Mis en place par le gouvernement Jospin de 1997 à 2002, les emplois jeunes avaient pour but de faire embaucher des jeunes de moins de 26 ans (moins de 30 ans quand ils ne touchaient pas le chô- mage) en CDD de un an, renouvelable cinq fois, dans les secteurs non-marchands (associations, fonction publique). Ceux qui étaient dans le dispositif en 1999 étaient 86 % à avoir trouvé un emploi dix-huit mois plus tard, dont plus de 85 % en CDI, rappelle une étude du DARES (Direction de l’Animation de la Recherche, des Etudes et des Statistiques) du Ministère du travail, publiée en 2006.

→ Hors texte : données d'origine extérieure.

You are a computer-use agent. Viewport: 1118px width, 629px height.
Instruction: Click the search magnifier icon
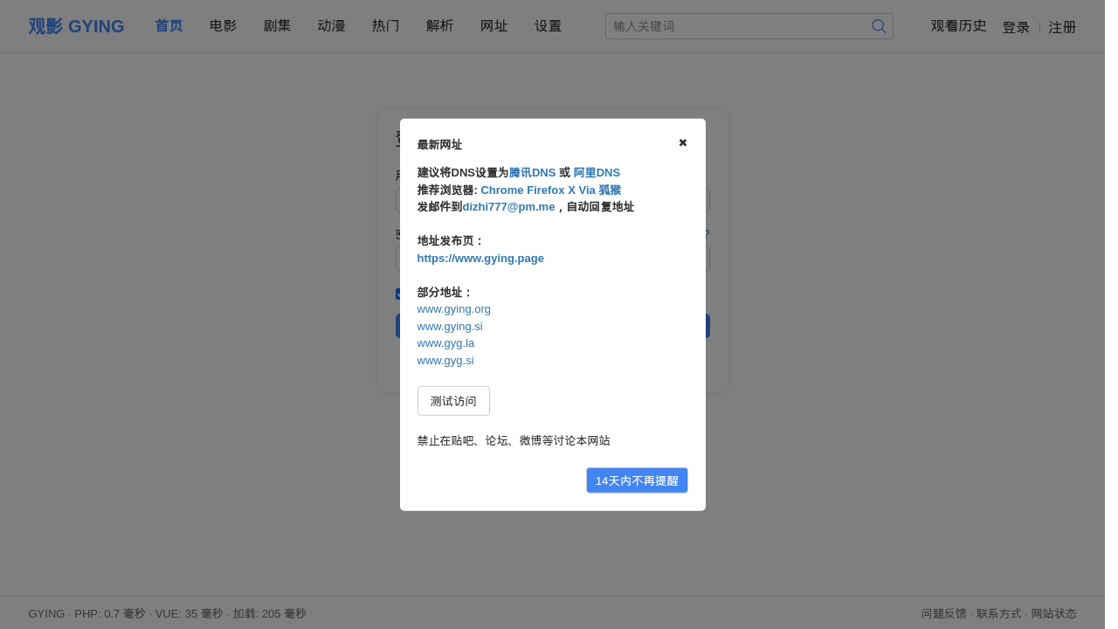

Ce bilan concluant, Pierre Vila, responsable de Mission Locale en Seine-Saint-Denis (93), l’a tiré lui aussi. « Les conséquences de l’existence du dispositif ont été, pour ceux qui en ont bénéficié, plutôt positives. Les emplois jeunes ont permis à ce public, déjà à l’époque marqué par une très grande précarité, de se retrouver dans des situations de travail plus stables que celles qu’ils sont habitués à avoir à l’ordinaire. » Indéniablement ce qui restera comme l’une des mesures phares du gouvernement Jospin a généré de la formation, de l’expérience et de l’emploi.
En revanche, le dispositif n’a-t-il pas fait lourdement chuter le recrutement des fonctionnaires ? « L’embauche au sein de l’Education nationale a posé des problèmes, reconnaît Pierre Vila, ne serait-ce qu’en terme de statut. Des jeunes ont été recrutés à des postes de pions préexistant au dispositif, mais en sous-statut. » Beaucoup ont été recrutés en tant qu’ADS (Adjoint De Sécurité), ce qui a été prétexte à ne pas augmenter les effectifs de la police. Il est aujourd’hui possible d’affirmer que la fonction publique est montée au premier rang des employeurs de précaires notamment grâce à ce dispositif. « Pour moi, une réponse systémique au chômage et à la précarité des jeunes ne passe pas par ce type de mesure, conclut Pierre Vila. On ne peut privilégier des mesures pour lutter contre la précarité indépendamment d’une politique générale. »
Sur le terrain, les emplois jeunes ont constitué une valeur ajoutée estimable. Recrutés surtout pour des postes dans l’éducation, l’éducation populaire, la solidarité ou la sécurité, ils ont développé un véritable savoir-faire dont la Fédération Nationale des Maisons des Potes déplore la dilapidation au bout de cinq ans.
Avec sa proposition d’instaurer 300 000 emplois d’avenir pour seulement 3 ans, Martine Aubry propose à nouveau de remplacer au bout de 3 ans des jeunes, qui auront acquis une maîtrise du terrain, par d’autres jeunes, à nouveau inexpérimentés, à nouveau précarisés.
Au contraire, la Fédération Nationale des Maisons des Potes propose de titulariser 100 000 de ces animateurs éducateurs dans la fonction publique, dédiées à l’éducation populaire, déclare Samuel Thomas, président de la structure. Nous demandons que l’Etat forme et recrute des personnes à un haut niveau de qualification et mène de vraies actions à long terme pour les quartiers. Une mesure qui serait la marque d’une politique offensive de prévention et d’éducation populaire.